Nested maps are straightforward. For example:

{:myapp.person/id 123
 :myapp.person/name "Bill"
 :myapp.person/friends [{:myapp.person/id 42
                          :myapp.person/name "Joe"}]}

Lookup references are special values that identify an attribute (which must be a key) and value to indicate the target reference. Chimera provides a tagged literal specifially for lookup references.

{:myapp.person/id 123
 :myapp.person/name "Bill"
 :myapp.person/friends [#chimera.key[:myapp.person/id 42]]}

All Chimera operations that return data should use one of these representations.

Both representations are largely equivalent, but there is an important note about passing nested maps to persistence operations: the intended semantics for any nested maps must be the same as the parent map. For example, you cannot call create and expect the top-level entity to be created while the nested entity is updated.

Entities do not need to explicitly declare their entity type. Types may be derived from inspecting the set of keys and comparing it to the Entity Types defined in the configuration.

Persistence Operations

The following basic operations are defined:

  • get - Given an attribute name and value, return a set of matching entity maps from the database. Results are not guaranteed to be found unless the attribute is indexed. Results may be truncated if there are more than can be efficiently returned.
  • create - Given a full entity map, transactionally store it in the database. Adapters may throw an error if an entity with the same key attribute and value already exists.
  • update - Given a map of attributes and values update each of the attributes provided attributes to have new values. The map must contain at least one key attribute. Also takes a set of attribute names which will be deleted/retracted from the entity. Adapters may throw an error if no entity exists for the given key.
  • delete - Given a key attribute and a value, remove the entity and all its attributes and components.

All these operations should be transactional if possible. Adapters which cannot provide transactional behavior for these operations should note this fact clearly in their documentation, so their users do not make false assumptions about the integrity of their systems.

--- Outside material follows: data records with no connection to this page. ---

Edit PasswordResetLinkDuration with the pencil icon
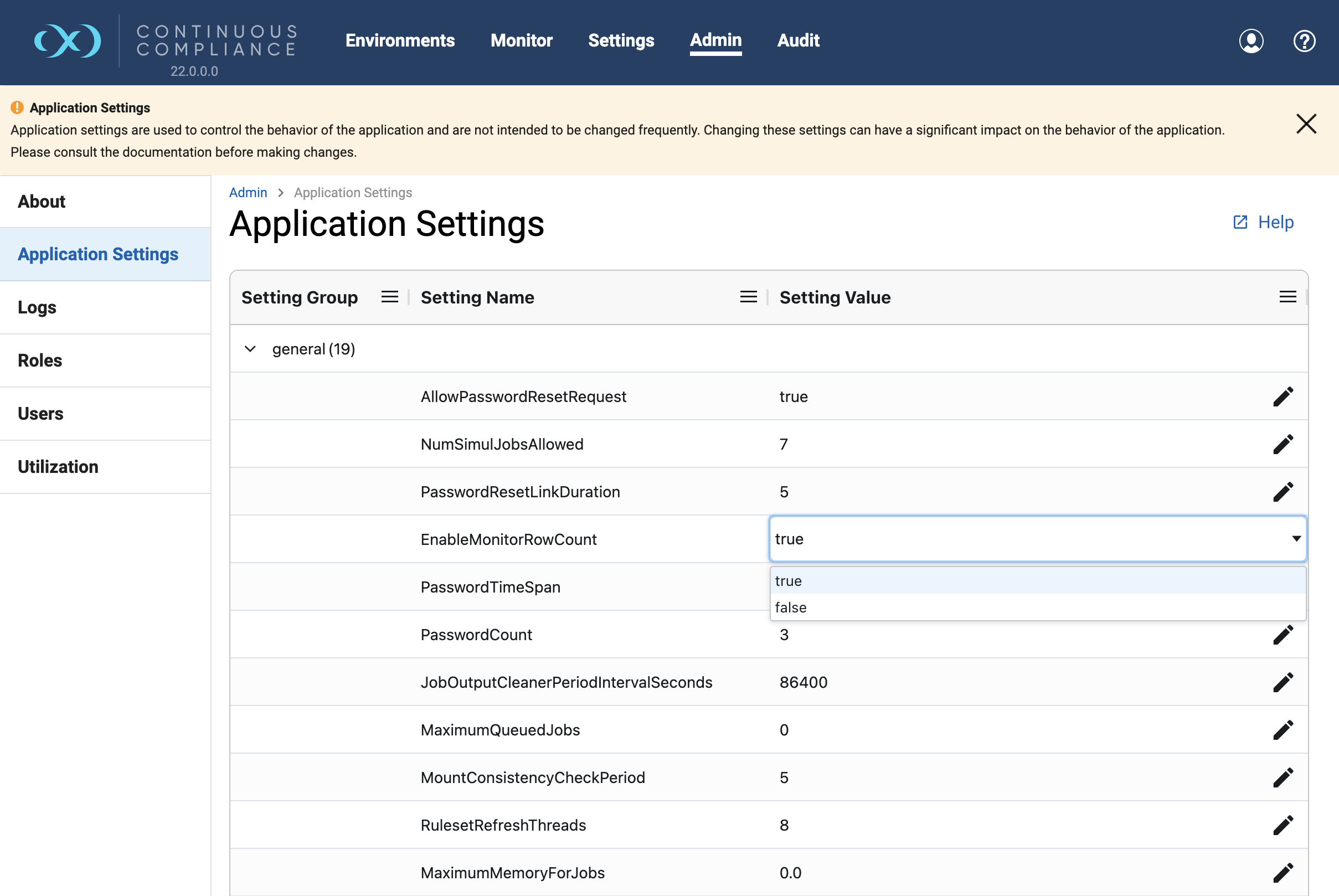 tap(1283, 492)
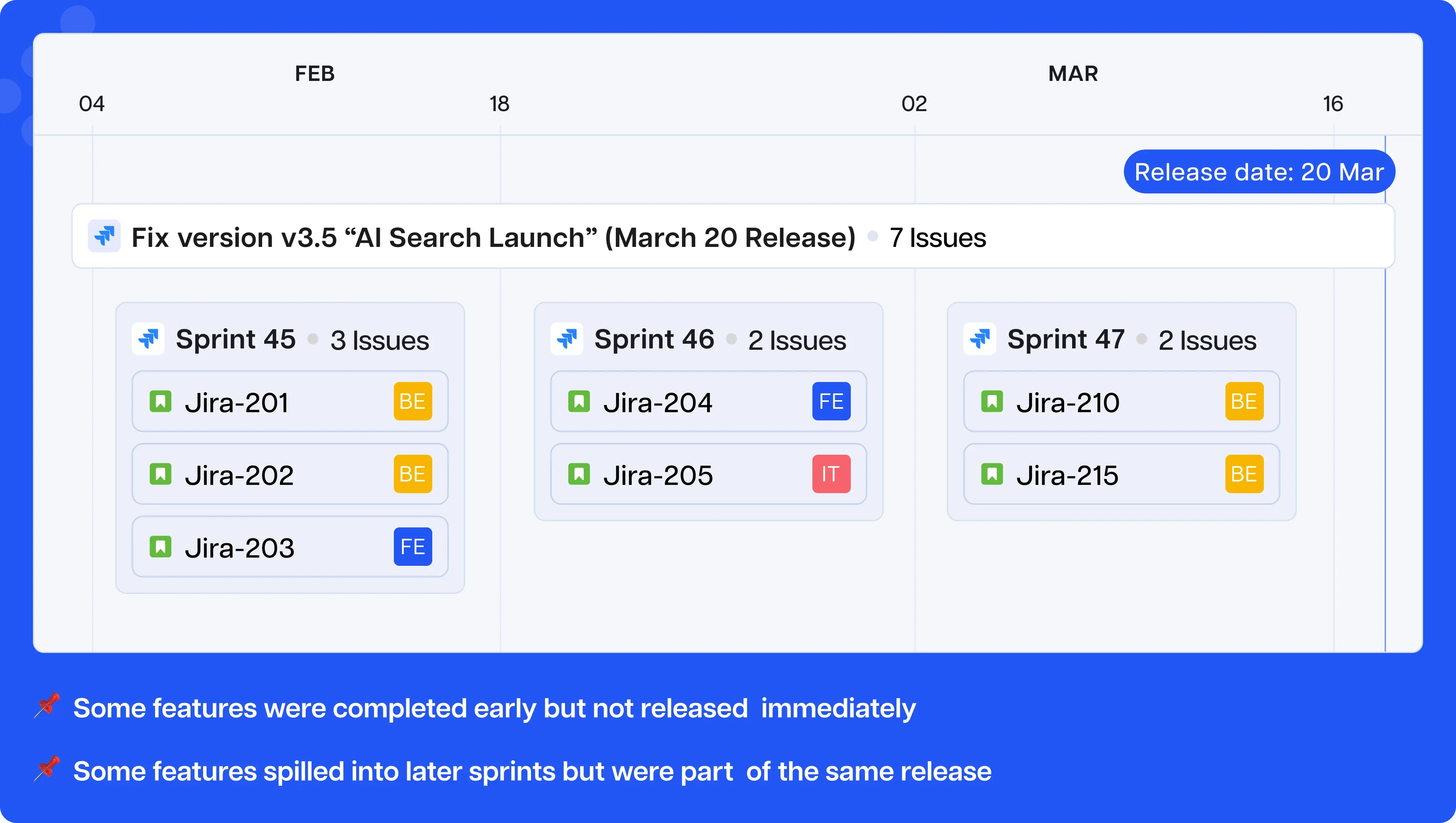Click the green story icon on Jira-203
Screen dimensions: 1456x823
(161, 547)
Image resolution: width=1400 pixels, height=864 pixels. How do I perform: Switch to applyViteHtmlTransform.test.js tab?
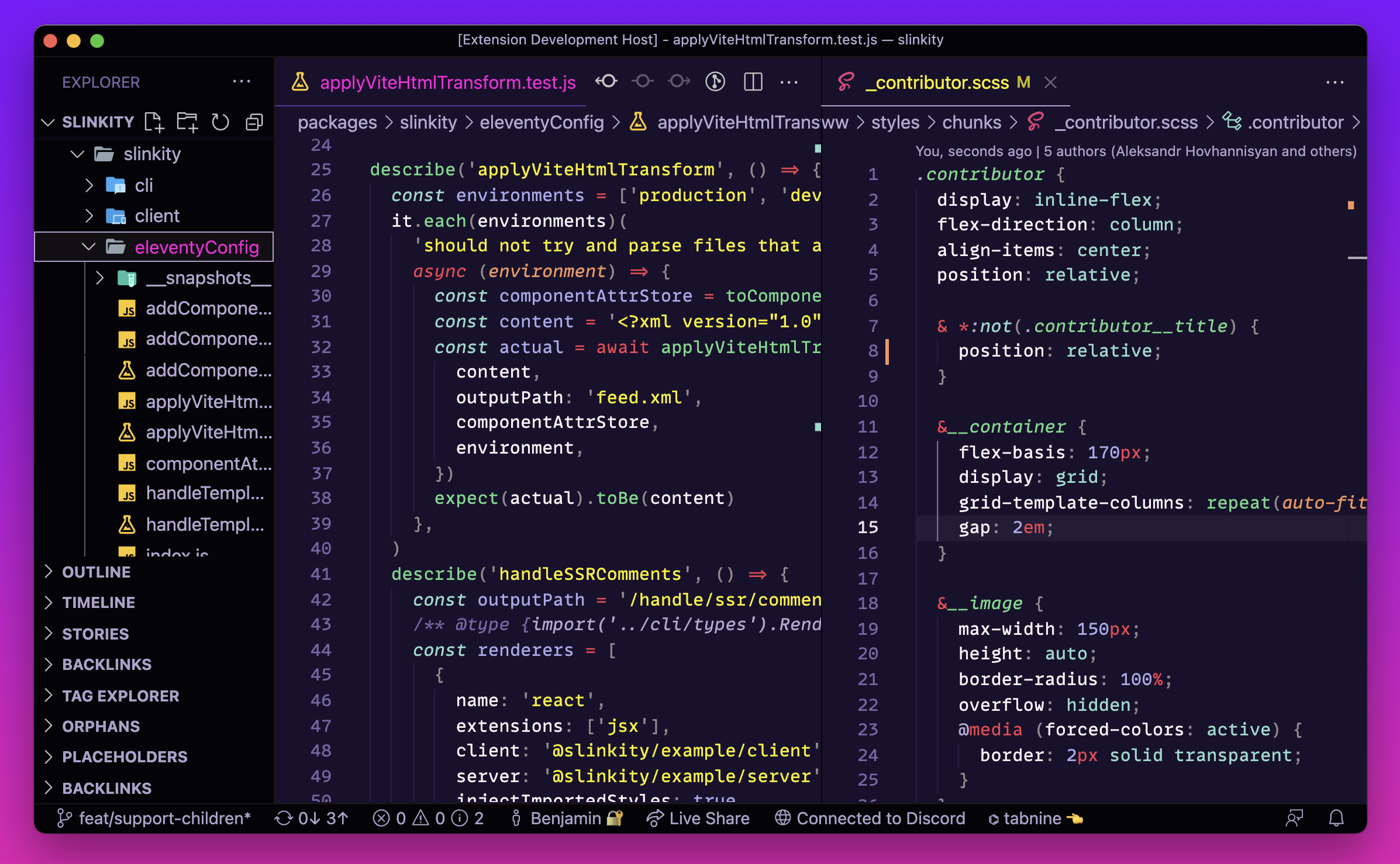pyautogui.click(x=447, y=82)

Each of these operations has its own protocol which may be required by modules, or satisfied by adapters à la carte. Thus, a module that does not require the full set of operations can still work with an adapter, as long as it satisfies the operations that it does need.

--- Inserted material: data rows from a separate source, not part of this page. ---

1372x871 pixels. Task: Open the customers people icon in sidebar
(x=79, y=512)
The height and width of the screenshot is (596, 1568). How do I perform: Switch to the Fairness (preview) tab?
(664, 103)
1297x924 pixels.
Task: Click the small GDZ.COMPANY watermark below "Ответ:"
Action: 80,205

This set of operations is not exhaustive; other modules and adapters are free to extend Chimera and define additional operations, with different or stricter semantics. These operations are those that it is possible to implement consistently, in a reasonably performant way, against a "broad enough" set of very different types of databases.

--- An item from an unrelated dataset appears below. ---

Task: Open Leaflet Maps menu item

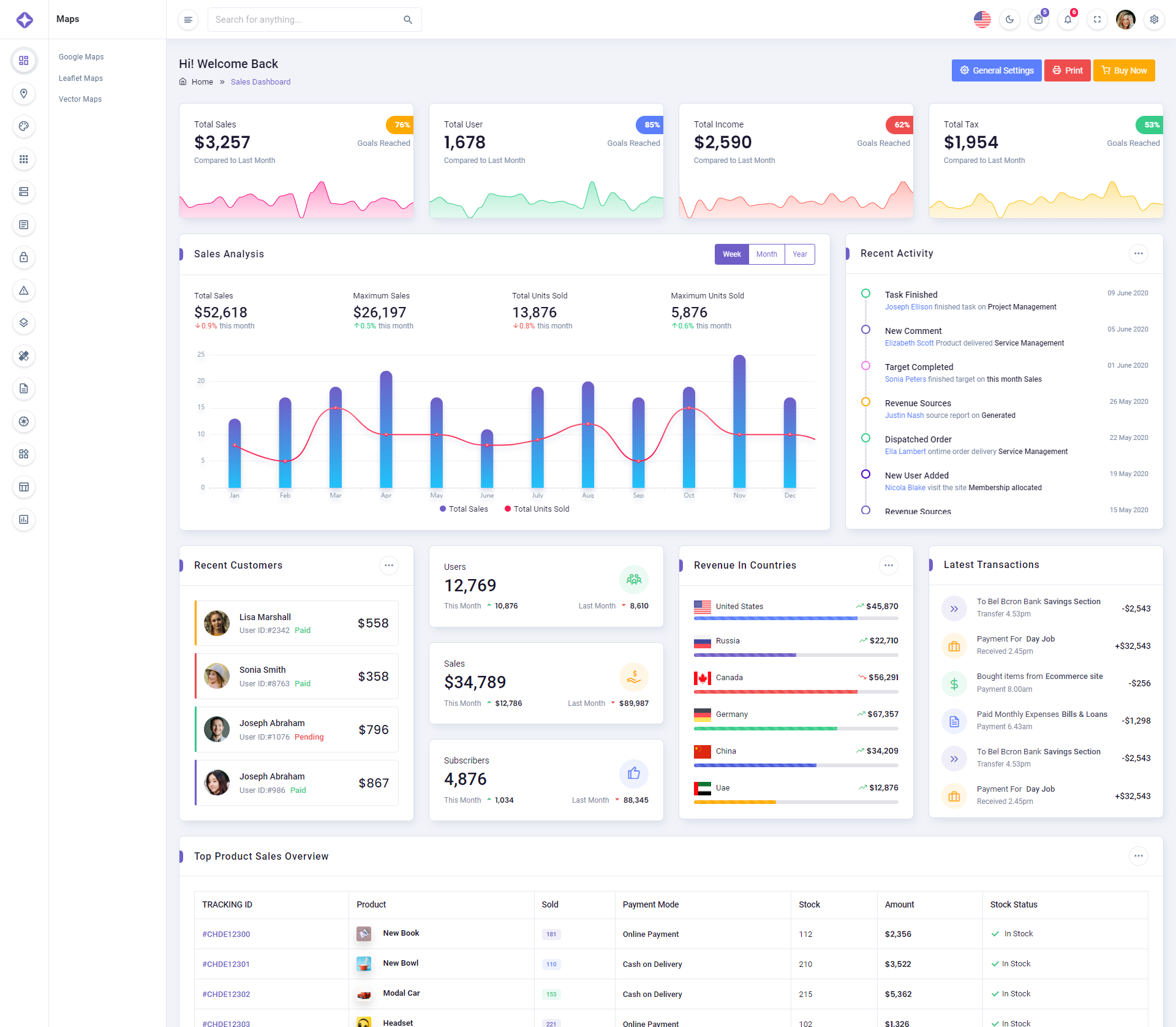Action: 81,78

To make it possible for them to be composed more flexibly, operations are expressed as data, not as direct methods.

Capability Model

Adapters must specify a list of what operations they support. Modules should validate this list at runtime, to ensure the adapter works with the operations that they require.

In addition to specifying whether an operation is supported or not, adapters must specify whether they support the operation idempotently and/or transactionally.




  • Users and modules can define the shape and structure of their domain data in a way that is independent of any particular database or type of database.
  • Modules can perform basic data persistence tasks in a database-agnostic way.
  • Modules will be restricted to a severely limited subset of data persistence functionality, relative to using any database natively.
  • The common data persistence layer is optional, and can be easily bypassed when it is not a good fit.
  • The set of data persistence operations is open for extension.
  • Because spec-able namespaced keywords are used pervasively, it will be straightforward to leverage Spec heavily for validation, testing, and seed data generation.